平成13年に国税庁が個別通達「法人契約のがん保険(終身保障タイプ)・医療保険(終身保障タイプ)の保険料の取扱いについて」を出したことで節税の幅は狭まったものの、まだ税メリットは健在です。


 このがん保険に関して、生命保険業界の一部では、「がん保険税務に国税庁が目を光らせているのではないか」という、まことしやかな噂が流れています。

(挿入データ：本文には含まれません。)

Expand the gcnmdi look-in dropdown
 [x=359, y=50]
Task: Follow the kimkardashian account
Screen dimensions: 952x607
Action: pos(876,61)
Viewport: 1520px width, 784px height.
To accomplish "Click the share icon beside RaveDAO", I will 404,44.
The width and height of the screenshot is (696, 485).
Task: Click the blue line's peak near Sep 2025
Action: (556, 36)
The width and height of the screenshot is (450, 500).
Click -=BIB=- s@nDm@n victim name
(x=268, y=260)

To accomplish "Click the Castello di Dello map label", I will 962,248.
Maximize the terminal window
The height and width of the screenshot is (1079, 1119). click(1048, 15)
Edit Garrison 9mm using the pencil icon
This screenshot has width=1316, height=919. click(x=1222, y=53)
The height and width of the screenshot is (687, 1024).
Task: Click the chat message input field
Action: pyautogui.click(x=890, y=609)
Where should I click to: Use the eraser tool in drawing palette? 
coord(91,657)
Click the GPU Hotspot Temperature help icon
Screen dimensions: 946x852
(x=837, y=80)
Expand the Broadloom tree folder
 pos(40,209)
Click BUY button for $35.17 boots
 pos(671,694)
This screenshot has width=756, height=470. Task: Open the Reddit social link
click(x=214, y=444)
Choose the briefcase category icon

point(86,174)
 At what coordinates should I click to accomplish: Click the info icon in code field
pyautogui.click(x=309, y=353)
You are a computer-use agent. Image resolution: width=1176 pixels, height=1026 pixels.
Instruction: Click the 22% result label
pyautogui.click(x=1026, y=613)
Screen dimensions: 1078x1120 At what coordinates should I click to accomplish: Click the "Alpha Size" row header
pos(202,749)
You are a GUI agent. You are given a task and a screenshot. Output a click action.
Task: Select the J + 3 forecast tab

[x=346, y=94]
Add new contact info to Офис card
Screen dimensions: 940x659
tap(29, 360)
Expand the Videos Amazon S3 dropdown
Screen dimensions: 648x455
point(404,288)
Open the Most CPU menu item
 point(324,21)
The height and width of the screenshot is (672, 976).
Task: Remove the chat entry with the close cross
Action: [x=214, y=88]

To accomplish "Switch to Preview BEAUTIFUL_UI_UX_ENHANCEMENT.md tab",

噂の発端は、9月下旬に開かれた生命保険協会の拡大税制研究会。

税制研究会は税制改正要望などを取りまとめる組織ですが、過去の例から、組織名の頭に「拡大」の文字が付くと個別具体的な商品税務について話し合われることが多いといわれています。

事実、ここで話し合われたのは、国税庁の要望を受けて行う「医療保険アンケート」の概要について。

まさに法人契約のがん保険と医療保険を対象にしたものだったようです。


 昨年半ばにも同じようなアンケートが実施されましたが、このときはまとめて数カ月分の販売実績を報告するかたちでした。

ところが今年9月分からは、1カ月に1回報告するためのシートが新しく挟まれていることから、業界では「何か動きがあるのではないか」と反応、当局の動きを勘ぐっているようです。

 昨年半ばにアンケートが行われることが分かった際にも「がん保険税務が変更か」という噂が少なからず出回りました。

ただ今回の新しい動きの裏には、復興財源の問題が見え隠れしています。

国が財源確保に躍起になっていることから、がん保険でも取れるところから取る≠ェ行われるのではないかと見る人は多いようです。

平成13年の通達からちょうど10年という節目に、がん保険税務に新しいシバリがかけられるのかに注目が集まっています。